If all 10 extractors were all configured to listen on files being uploaded to datasets and use the check_message() step to determine whether to process or not, there would be tremendous overhead as each extractor would need to comb through 9 other unrelated sensors' data constantly looking for relevant data, as RabbitMQ would send the event notification to all of them each time. Instead, TERRA developed the "rulechecker" extractor (colloquially called the switchboard) to manage the data flow.
(needs some updates from the TERRA fork: https://opensource.ncsa.illinois.edu/bitbucket/users/mburnet2/repos/terraref-rulechecker/browse)
The basic setup:
- Individual extractors such as the bin2tif converter are NOT configured to listen for any events. They can only be triggered directly (e.g. something passes a message to their queue specifically by name)

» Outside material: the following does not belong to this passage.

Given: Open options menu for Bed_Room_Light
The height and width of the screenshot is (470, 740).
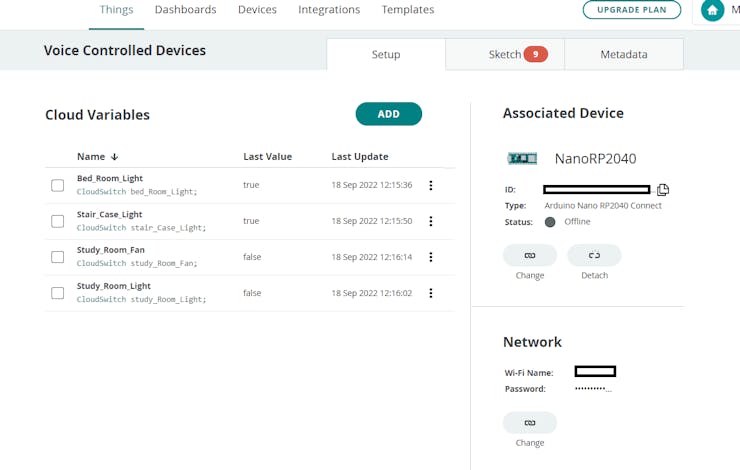Looking at the screenshot, I should pyautogui.click(x=431, y=185).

- The rulechecker switchboard is configured to listen for "dataset.file.added" events. when an event lands, rulechecker evaluates many rules at once - these rules are akin to the check_message() functions of the downstream extractors.
- e.g. "is this a stereoTop dataset with 2 BIN files? if yes, trigger bin2tif. if no, move on to next rule"
- In this way, uploading 10,000 files generates 10,000 messages for rulechecker, which uses it's switchboard set of rules to pass those messages along to the necessary downstream extractors. So instead of bin2tif, flir2tif, ply2las, etc. all getting 10,000 messages, they only get ~3,300 each. Rulechecker alone sees every message.
This is a way to manage the fact that, for dataset-level extractors, it is not possible to specify a MIME type or other parameter for triggering and instead dataset extractors must either evaluate every dataset message (which rulechecker does), or trigger via alternative means (the extractors rulechecker triggers).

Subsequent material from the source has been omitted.